The image shows a mapping selected in the Developer tool. The instructions to follow to operationalize the mapping appear in the Description field in the General tab.
Perform the following steps on each Read and Lookup transformation within a mapping or mapplet:
    1. Open a mapping or mapplet generated for an Avro, JSON, or Parquet file in the Developer tool.
    2. Select a Read transformation within the mapping, or a Lookup transformation within the mapplet.
    3. Click the General tab.
    4. Copy the file from the HDFS location referenced in Step 1 to a directory in the cluster.
    5. Copy the CREATE EXTERNAL TABLE query displayed for Step 2 in the Description field.
    6. Replace the variables in the query with the actual values.
    The following table lists the variables to set:
    Variable
    Description
    SCHEMA_NAME
    Name the Hive schema in the data lake in which to publish the data.
    TABLE_NAME
    Name of the external table to create.
    LOCATION
    Directory in the cluster to which you copied the file.

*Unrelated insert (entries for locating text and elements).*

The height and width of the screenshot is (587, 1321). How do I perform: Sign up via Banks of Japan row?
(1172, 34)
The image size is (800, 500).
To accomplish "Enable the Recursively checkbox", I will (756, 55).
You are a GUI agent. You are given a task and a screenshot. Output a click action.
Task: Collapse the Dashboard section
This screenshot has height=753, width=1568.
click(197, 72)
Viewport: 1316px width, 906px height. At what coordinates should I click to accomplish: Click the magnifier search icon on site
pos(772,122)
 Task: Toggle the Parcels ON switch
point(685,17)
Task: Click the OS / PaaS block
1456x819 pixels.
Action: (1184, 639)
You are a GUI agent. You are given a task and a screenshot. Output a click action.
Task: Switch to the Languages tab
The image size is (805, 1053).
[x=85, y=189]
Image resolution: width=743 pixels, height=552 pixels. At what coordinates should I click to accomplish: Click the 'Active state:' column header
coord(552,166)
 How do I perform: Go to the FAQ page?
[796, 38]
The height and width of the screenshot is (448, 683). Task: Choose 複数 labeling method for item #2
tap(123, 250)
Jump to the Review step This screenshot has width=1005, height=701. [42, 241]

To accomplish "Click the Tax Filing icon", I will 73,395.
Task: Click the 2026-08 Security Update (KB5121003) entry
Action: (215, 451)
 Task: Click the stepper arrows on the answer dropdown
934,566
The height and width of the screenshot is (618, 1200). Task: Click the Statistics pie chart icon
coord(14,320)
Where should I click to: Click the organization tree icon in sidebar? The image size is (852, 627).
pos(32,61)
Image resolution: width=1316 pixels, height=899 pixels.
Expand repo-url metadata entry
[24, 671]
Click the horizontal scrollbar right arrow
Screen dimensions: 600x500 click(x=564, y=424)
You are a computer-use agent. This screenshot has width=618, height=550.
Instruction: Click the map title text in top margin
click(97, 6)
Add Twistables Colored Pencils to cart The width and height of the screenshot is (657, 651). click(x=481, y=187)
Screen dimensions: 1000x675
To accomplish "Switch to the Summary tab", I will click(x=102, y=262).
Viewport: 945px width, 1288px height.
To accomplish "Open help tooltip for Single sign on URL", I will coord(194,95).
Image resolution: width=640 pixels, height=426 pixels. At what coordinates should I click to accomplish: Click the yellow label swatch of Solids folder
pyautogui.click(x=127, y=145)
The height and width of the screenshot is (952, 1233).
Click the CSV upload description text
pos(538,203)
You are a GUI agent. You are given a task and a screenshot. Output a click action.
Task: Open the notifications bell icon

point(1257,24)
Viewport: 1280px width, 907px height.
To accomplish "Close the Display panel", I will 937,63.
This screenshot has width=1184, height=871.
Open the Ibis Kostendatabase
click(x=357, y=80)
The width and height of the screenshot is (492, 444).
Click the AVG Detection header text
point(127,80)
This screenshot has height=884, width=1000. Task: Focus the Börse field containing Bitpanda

    7. Use the Hive CLI to run the query on Hive.
    The query creates the external table for the file.
    8. In the Developer tool, copy the SELECT query displayed for Step 3 in the Description field.
    9. Click the Query tab.
    10. Select Advanced, and then click Custom Query.
    11. Paste the query into the SQL Query field.
    12. Replace the variables in the query with the actual values.
    The following table lists the variables to set:
    Variable
    Description
    SCHEMA_NAME
    Name the Hive schema in the data lake in which to publish the data.
    TABLE_NAME
    Name of the external table created for the file.
    13. Save the mapping.
    The query updates the mapping with the external table.
    If the instruction text is more than 4000 characters in length, the instruction text truncates in the Description field. If the text truncates, you can copy the queries provided in Step 2 and Step 3 directly from the publication log file.
    Note: If you publish an Avro file, you must copy the query the publication log file.